Brentwood Secondary College School Garden – Victoria, Australia (2010–2011)
Garden Facilitator & Mentor
Developed a vibrant, student-led school garden in collaboration with the Green Team and sustainability coordinator.
Integrated environmental education into daily curriculum and community engagement.
Impact:
Empowered students to lead initiatives and deepen ecological literacy.
Contributed to the sustainability teacher receiving a state award for community activation.
Won multiple awards across environmental education in Australia.
Positioned the school as a leader in student-driven sustainability practice.
Key Insight:
Hands-on, student-led gardens create measurable educational, social, and environmental outcomes, proving that practical, place-based programs outperform abstract reports or policy directives.
Policy Innovation Potential: National “Regenerative School Garden Program”
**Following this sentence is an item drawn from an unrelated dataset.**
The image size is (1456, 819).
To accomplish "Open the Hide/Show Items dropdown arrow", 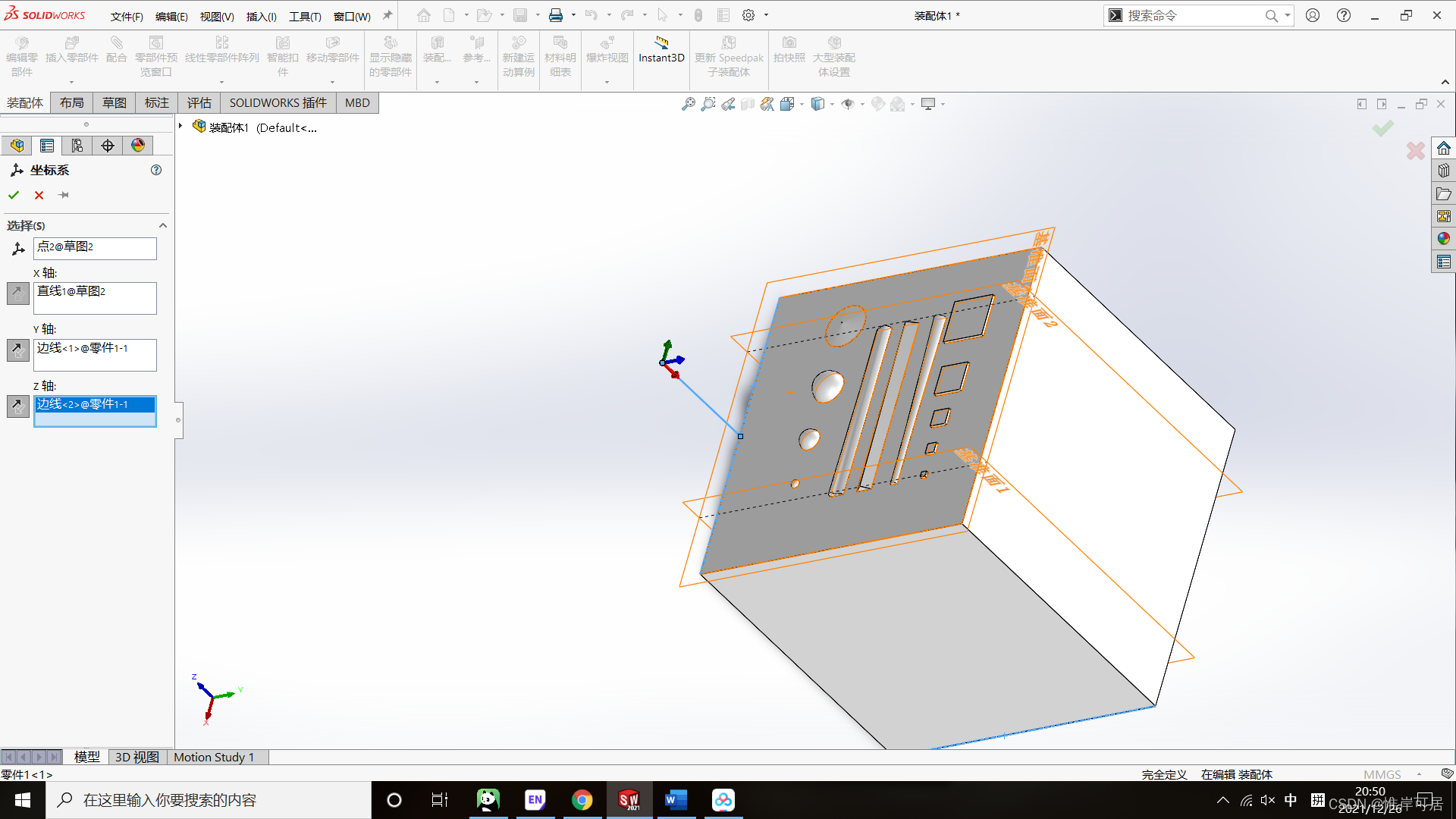I will point(862,105).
Goal: Scale the Brentwood model across all Australian secondary schools to embed ecological literacy, regenerative practices, and local food systems knowledge.
Scope & Funding:
Target: 3,700 secondary schools (public & private)
Funding per school: $55,000 over 2 years (covers garden establishment, curriculum integration, compost/seed programs, teacher facilitation, student leadership initiatives)
Total National Investment:
Per 2-year cohort: 3,700 schools × $55,000 = $203.5 million AUD
Over 10 years (5 cohorts): 5 × $203.5 million = $1.0175 billion AUD
Program Elements:
Seed to Seed: Follow plants through full lifecycles; establish school seed libraries.
Compost to Compost: Hands-on waste reduction and soil fertility programs.
Community to Community: Farm-school blitzes, compost clubs, crop swaps, harvest celebrations, and local food engagement.
Curriculum Integration: Gardens tied into biology, environmental science, design, and food technology.
Capacity Building: Teacher and student leadership training for autonomous garden management.
Outcomes:
National network of regenerative school gardens connected to local food systems.
Practical ecological literacy embedded in education.
Strengthened community resilience and student leadership in sustainability.
Replicable model for local government investment in practical, place-based programs.
Funding Rationale:
$55k per school is cost-effective relative to educational, social, and ecological outcomes (based on the Heartland project in the Huon Valley, Tasmania). Redirecting education, local government, and community development resources toward grounded practices rather than abstraction ensures measurable, long-term impact for students, communities, and local economies.